* _Brief_
Rewrite the rows below, swapping "Where should I click to:" for "Where should I tap to:" wherever it appears and leaving everything else untouched.
-- begin Dataset content --
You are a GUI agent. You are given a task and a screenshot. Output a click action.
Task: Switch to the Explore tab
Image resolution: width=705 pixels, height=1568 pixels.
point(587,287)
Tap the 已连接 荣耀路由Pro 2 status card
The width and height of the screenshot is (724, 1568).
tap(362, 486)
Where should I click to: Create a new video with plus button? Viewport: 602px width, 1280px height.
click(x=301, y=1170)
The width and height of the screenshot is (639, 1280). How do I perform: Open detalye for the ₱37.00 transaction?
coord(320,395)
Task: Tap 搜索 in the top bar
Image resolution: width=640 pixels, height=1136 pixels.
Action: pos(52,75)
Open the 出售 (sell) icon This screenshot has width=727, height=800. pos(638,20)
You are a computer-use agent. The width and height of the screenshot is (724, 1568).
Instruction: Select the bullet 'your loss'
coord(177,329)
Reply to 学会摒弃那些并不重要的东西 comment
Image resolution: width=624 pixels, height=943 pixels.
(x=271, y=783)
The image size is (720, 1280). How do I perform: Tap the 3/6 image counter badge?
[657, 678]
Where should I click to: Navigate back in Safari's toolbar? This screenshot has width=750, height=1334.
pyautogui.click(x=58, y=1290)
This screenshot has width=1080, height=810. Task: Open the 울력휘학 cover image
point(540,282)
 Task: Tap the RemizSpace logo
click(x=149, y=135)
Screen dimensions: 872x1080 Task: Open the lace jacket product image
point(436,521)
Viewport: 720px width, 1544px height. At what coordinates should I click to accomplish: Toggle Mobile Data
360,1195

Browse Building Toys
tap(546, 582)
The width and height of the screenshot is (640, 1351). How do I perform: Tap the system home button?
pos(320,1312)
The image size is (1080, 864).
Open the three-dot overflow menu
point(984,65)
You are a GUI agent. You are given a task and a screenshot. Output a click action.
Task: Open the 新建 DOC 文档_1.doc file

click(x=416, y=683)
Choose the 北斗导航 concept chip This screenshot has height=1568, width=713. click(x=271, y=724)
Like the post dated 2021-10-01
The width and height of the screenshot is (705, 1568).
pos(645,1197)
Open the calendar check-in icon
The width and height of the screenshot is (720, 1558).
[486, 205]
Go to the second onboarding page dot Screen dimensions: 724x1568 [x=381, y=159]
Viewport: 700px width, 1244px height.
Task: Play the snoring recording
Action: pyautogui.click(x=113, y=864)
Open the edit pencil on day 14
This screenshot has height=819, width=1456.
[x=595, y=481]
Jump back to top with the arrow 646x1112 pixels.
-- end Dataset content --
* _Written solution_
You are a GUI agent. You are given a task and a screenshot. Output a click action.
Task: Switch to the Explore tab
Image resolution: width=705 pixels, height=1568 pixels.
point(587,287)
Tap the 已连接 荣耀路由Pro 2 status card
The width and height of the screenshot is (724, 1568).
tap(362, 486)
Where should I tap to: Create a new video with plus button? Viewport: 602px width, 1280px height.
click(x=301, y=1170)
The width and height of the screenshot is (639, 1280). How do I perform: Open detalye for the ₱37.00 transaction?
coord(320,395)
Task: Tap 搜索 in the top bar
Image resolution: width=640 pixels, height=1136 pixels.
Action: pos(52,75)
Open the 出售 (sell) icon This screenshot has width=727, height=800. pos(638,20)
You are a computer-use agent. The width and height of the screenshot is (724, 1568).
Instruction: Select the bullet 'your loss'
coord(177,329)
Reply to 学会摒弃那些并不重要的东西 comment
Image resolution: width=624 pixels, height=943 pixels.
(x=271, y=783)
The image size is (720, 1280). How do I perform: Tap the 3/6 image counter badge?
[657, 678]
Where should I tap to: Navigate back in Safari's toolbar? This screenshot has width=750, height=1334.
pyautogui.click(x=58, y=1290)
This screenshot has width=1080, height=810. Task: Open the 울력휘학 cover image
point(540,282)
 Task: Tap the RemizSpace logo
click(x=149, y=135)
Screen dimensions: 872x1080 Task: Open the lace jacket product image
point(436,521)
Viewport: 720px width, 1544px height. At what coordinates should I click to accomplish: Toggle Mobile Data
360,1195

Browse Building Toys
tap(546, 582)
The width and height of the screenshot is (640, 1351). How do I perform: Tap the system home button?
pos(320,1312)
The image size is (1080, 864).
Open the three-dot overflow menu
point(984,65)
You are a GUI agent. You are given a task and a screenshot. Output a click action.
Task: Open the 新建 DOC 文档_1.doc file

click(x=416, y=683)
Choose the 北斗导航 concept chip This screenshot has height=1568, width=713. click(x=271, y=724)
Like the post dated 2021-10-01
The width and height of the screenshot is (705, 1568).
pos(645,1197)
Open the calendar check-in icon
The width and height of the screenshot is (720, 1558).
[486, 205]
Go to the second onboarding page dot Screen dimensions: 724x1568 [x=381, y=159]
Viewport: 700px width, 1244px height.
Task: Play the snoring recording
Action: pyautogui.click(x=113, y=864)
Open the edit pencil on day 14
This screenshot has height=819, width=1456.
[x=595, y=481]
Jump back to top with the arrow 646x1112 pixels.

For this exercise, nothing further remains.